A história religiosa, que se pretende racionalista, dissolve um acontecimento singular em uma                         
continuidade ideal, em um encadeamento natural. Foucault diz: “e assim como o demagogo deve                           
invocar a verdade, a lei das essências e a necessidade eterna, o historiador deve invocar a objetividade, a                                   
exatidão dos fatos, o passado inamovível” (p. 78). A ​entstehung da história se deu na Europa, no século                                   
XIX, diante da impossibilidade de criar, da sua ausência de obra, da necessidade de ter como base o que                                     
foi feito anteriormente e em outros lugares. Para Foucault, é necessário despedaçá-la, partir daquilo                           
que ela produziu para tornar-se mestre dela e para dela fazer um uso genealógico, ou seja, antiplatônico,                                 
antimetafísico.
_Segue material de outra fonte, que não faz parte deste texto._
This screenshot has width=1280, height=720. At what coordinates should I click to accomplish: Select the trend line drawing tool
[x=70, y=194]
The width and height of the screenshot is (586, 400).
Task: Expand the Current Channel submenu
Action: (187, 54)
O sentido histórico, como demonstra Foucault, comporta três usos que se opõe às três                             
modalidades platônicas da história: 1) o uso paródico e destruidor da realidade que se opõe ao tema da                                   
história-reminiscência, reconhecimento (consciência de todo o conhecimento humano, uma verdade                   
eterna); 2) o uso dissociativo e destruidor da identidade que se opõe à história-continuidade ou                             
tradição (processo contínuo, enraizamento); e 3) o uso sacrificial e destruidor da verdade que se opõe à                                 
história-conhecimento (neutra, objetiva, despojada de paixão e instinto).  
 
O uso paródico revela o grande carnaval das máscaras, deixando claro que todas estas máscaras e                               
identidades sobressalentes são arbitrárias, são apenas um disfarce para uma realidade complexa onde o                           
plural a habita, onde existem almas inumeráveis em disputa. O uso dissociativo clarifica os sistemas                             
heterogêneos; nãotem por fim demarcar o território único de onde viemos, reencontrar nossas raízes,                             
mas se obstina em dissipá-la. O terceiro e último uso do sentido histórico, o uso sacrificial e destruidor                                   
da verdade, descobre o instinto e a paixão do querer-saber; multiplica os riscos, faz nascer os perigos,                                 
destrói ilusões, desfaz a unidade do sujeito. É sacrificial e violento, arrisca a “destruição do sujeito de                                 
conhecimento na vontade, indefinidamente desdobrada, de saber”. Desta forma, a genealogia retorna à                         
essas três modalidades da história que, segundo Foucault, Nietzsche reconhecia em 1874: `”a veneração                           
dos monumentos torna-se paródia; o respeito às antigas continuidades torna-se dissociação sistemática;                       
a crítica das injustiças do passado pela verdade que o homem detém hoje torna-se destruição do sujeito                                 
de conhecimento pela injustiça própria da vontade de saber” (p. 86).